Introduction to Web Scraping

Web scraping is a technique to fetch data from websites . One way is to manually copy-paste the needed data from the websites but this is very much time-consuming .Web scrapping automate the process of data extraction from websites which is done with the help of software or programs called scrappers . These can be custom built to work for one site or can be configured to work with any website based on user requirements.

Potential need for web scrapping:

  1. To analyze customers feedback to understand the customer’s perspective about their product that help companies to develop new strategies.
  2. To collect data to make services like content aggregator to serve content to consumers.
  3. To analyze financial statements and develop more efficient programs to manage finance.
  4. To understand social media trends , how people react to different social media trends.
  5. To do any other kind of research and development work.

Let’s talk technical now !!

Alright , we have a rough idea what web scrapping is and it’s uses. Now the question is How we do it ? right ? Well we have various options and techniques available for doing it But I will choose python anytime for this task. Ask me why ? Simple Answer — Python have various features which makes it most suitable.

  1. Python is super simple and easy to use. We have to write less lines of code and it’s less messy.
  2. Support for a large number of libraries like Pandas , requests, matplotlib ,selenium, scrapy , etc. which makes it best suitable for data extraction and manipulation.
  3. Since python is open source we have a large and active community which helps us if we get stuck anywhere.
  1. We need the website URL that we want to scrape the data from.
  2. We make a request to the URL that will give us some response.
  3. We parse the response.
  4. We find the data we want to extract.
  5. We store the data in required format.

Libraries

Libraries eases the work they come with various inbuilt implementations which we can use directly . There are tons of libraries and niche scrapers around the community, but I’d like to share the most popular of them.

1. Requests

Python Requests is the most basic HTTP library available.

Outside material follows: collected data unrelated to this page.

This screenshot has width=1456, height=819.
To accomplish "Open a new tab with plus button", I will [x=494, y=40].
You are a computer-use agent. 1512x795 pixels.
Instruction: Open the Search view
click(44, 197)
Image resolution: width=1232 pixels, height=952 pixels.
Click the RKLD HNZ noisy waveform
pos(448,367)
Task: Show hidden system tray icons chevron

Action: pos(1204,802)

Requests allow the user to send requests to an HTTP server and get responses in the form of HTML or JSON. It also allows the user to submit POST requests to the server in order to change or add content. It does not parse the received HTML data, thus, another library is needed.

2. Beautiful Soup

Beautiful Soup is a Python library for parsing structured data. It allows you to interact with HTML in a similar way to how you interact with a web page using developer tools.

3. LXML

This is one of the best parsers for HTML and XML. It is used to ease the handling of XML and HTML files. It is widely used for its simplicity and extremely fast response. This library is very useful in web Scraping as this can easily parse the large HTML or XML files.

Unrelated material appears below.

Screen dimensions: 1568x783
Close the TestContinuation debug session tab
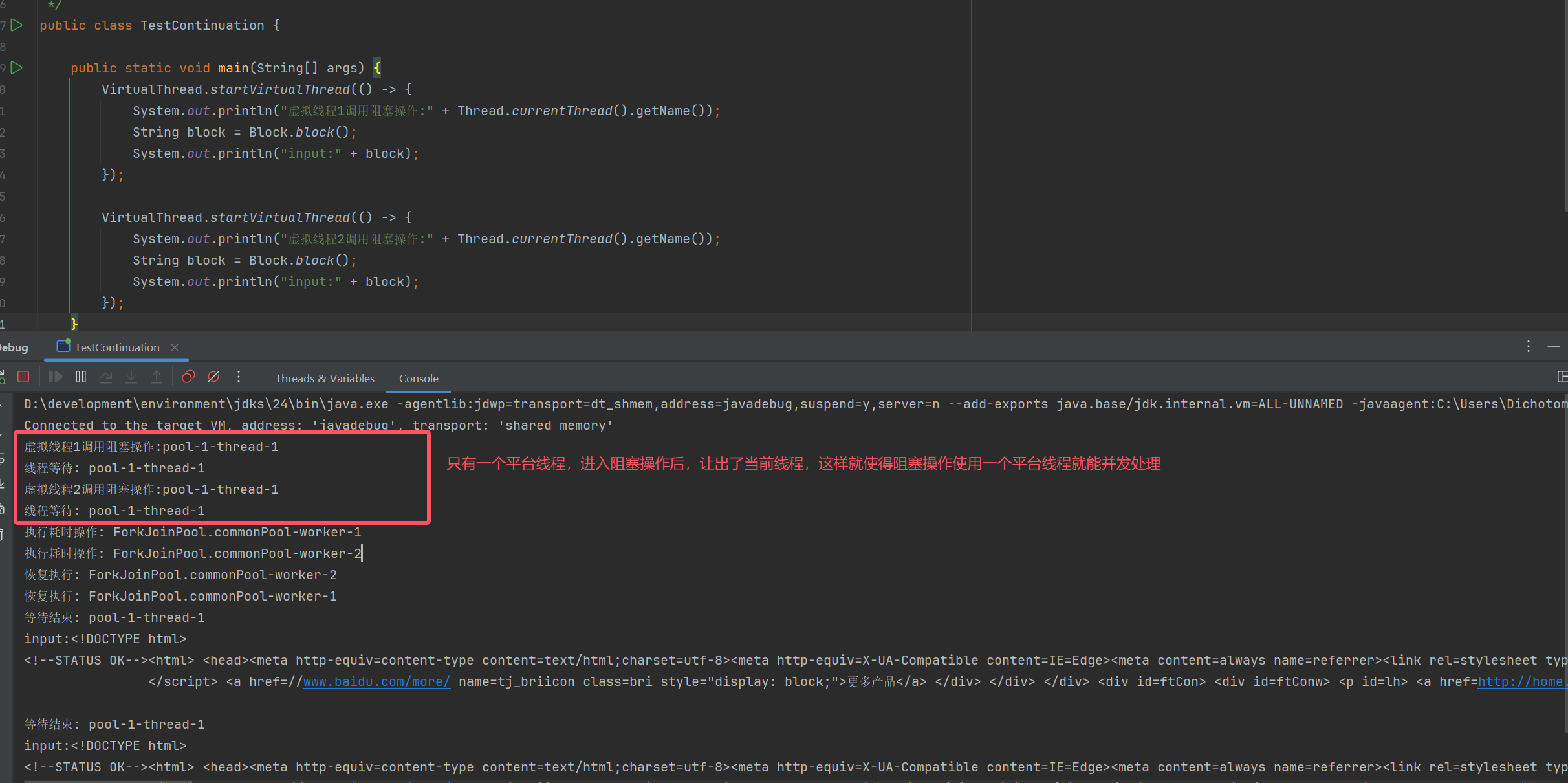coord(175,347)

  • If you need speed, go for lxml.
  • If you need to handle messy documents, choose Beautiful Soup.

4. Selenium

Selenium acts as a web driver. This API provides a way to use WebDriver like Firefox, Ie, Chrome, Remote, etc. A program can do almost all the tasks that can be performed by a user on web browsers like form fillings, form clicking or button clicking, browser opening and a lot more. It is a very useful tool in Python for web Scraping.

5. Scrapy

Scrapy is a web scraping framework. It is one of the most advanced scraping framework available in Python. This Scrapy provides bots that can scrape thousands of web pages at once. Here you have to create a web spider that will go from one page to another and provides you the data.

6. Pyppeteer

Puppeter is a tool developed by Google based on node.js. With it, we can control some operations of Chrome browser through JavaScript. and pyppeteer is actually the implementation of the python version of puppeter, but it is not developed by Google. It is an unofficial version developed by an engineer from Japan based on some functions of puppeter. It uses chromium and it avoids tedious environment configurations.

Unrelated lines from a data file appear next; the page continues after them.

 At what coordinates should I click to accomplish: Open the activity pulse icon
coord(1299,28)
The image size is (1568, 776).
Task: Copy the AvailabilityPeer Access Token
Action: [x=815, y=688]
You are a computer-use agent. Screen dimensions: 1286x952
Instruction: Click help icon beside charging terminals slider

How To choose right tools?

Now , We discussed most used libraries , yes I understand it was a short introduction . Anyways , I have provided the links also if you want to know more about the functionalities of individual libraries . There are so much options here that one can easily get confused which library / tool will be right for required task . I will try to give this answer based on my experience.

  • The first one is to use the API. In this case, owners grant access to the users as they have a vested interest in subscriptions, newsletters, and so on.
    For this kind of task requests module will be more than enough.
    For Example-
  • Then comes the static pages without java scripts for this we can use Beautiful Soup along with requests module to parse the response.
    Output of soup will be a class which contains information in a tree like structure . we can easily find the data we are looking for with the help of various inbuilt methods like find, find_all , as shown in the example below.
    For Example —
  • Other type is static websites with java script enabled . For these websites we can use any session based approach .request library also have session class .just use the snippet (line 10 & 11) instead and it should work like charm.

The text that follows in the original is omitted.